Here are nine sector ETFs to learn more about and consider. Each might turbocharge your portfolio — though none is guaranteed to do so, of course. You might compare each one’s returns with those of a low-fee S&P 500 index fund like the Vanguard S&P 500 ETF (NYSEMKT: VOO), which is at the top of the chart below.
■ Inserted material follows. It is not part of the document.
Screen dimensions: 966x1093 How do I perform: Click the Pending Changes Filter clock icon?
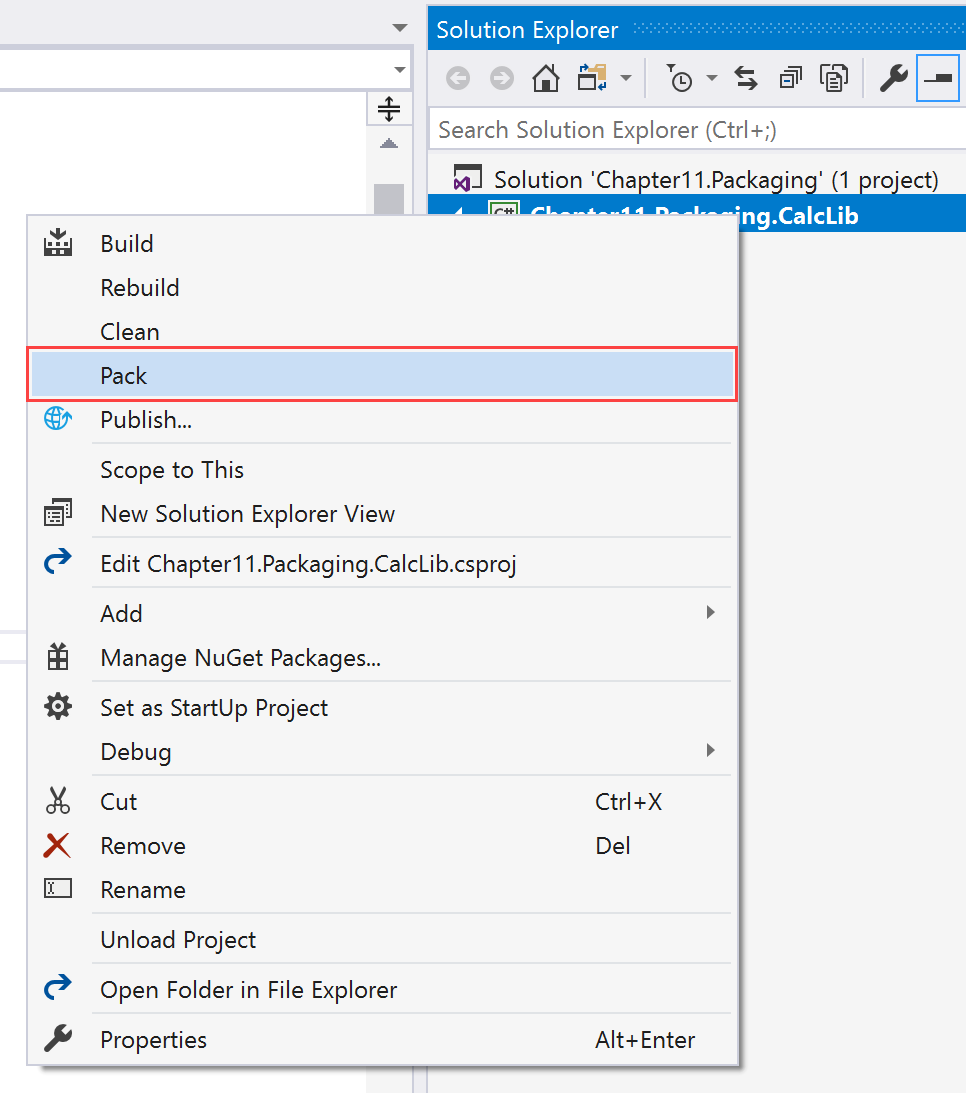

Remember, though, that an ETF with an 11% 10-year average annual return might average far less or much more than that over the coming decade. Past performance is not a certain indicator of future performance. Think more about your expectations for each sector and then look closely at ETFs of interest, seeing what stocks constitute their portfolios and what expense ratios (annual fees) they charge.

ETF

Expense
Ratio

5-Year Avg.
Annual Return

10-Year Avg.
Annual Return

Vanguard S&P 500 ETF (VOO)

0.03%

15%

12.8%

VanEck Semiconductor ETF (SMH)

0.35%

35.7%

27.7%

Technology Select Sector SPDR ETF (XLK)

0.09%

25.4%

20.9%

Health Care Select Sector SPDR ETF (XLV)

0.09%

12%

11.2%

iShares US Home Construction ETF (ITB)

0.4%

26.5%

16.5%

Vanguard Information Technology ETF (VGT)

0.1%

23.3%

20.4%

Fidelity Cloud Computing ETF (FCLD)

0.39%

N/A

N/A

Vanguard Communication Services ETF (VOX)

0.1%

9.8%

6.8%

Vanguard Industrials ETF (VIS)

0.1%

12.9%

10.8%

Financial Select Sector SPDR ETF (XLF)

0.09%

11.5%

10.7%

Source: Morningstar.com.

Some added details about these sector ETFs

1. VanEck Semiconductor ETF (NASDAQ: SMH): Semiconductors are in just about every electronic thing you own or will own, so you might want to own some shares of this ETF. It holds about 25 stocks, with more than a quarter of its value tied to Nvidia‘s performance.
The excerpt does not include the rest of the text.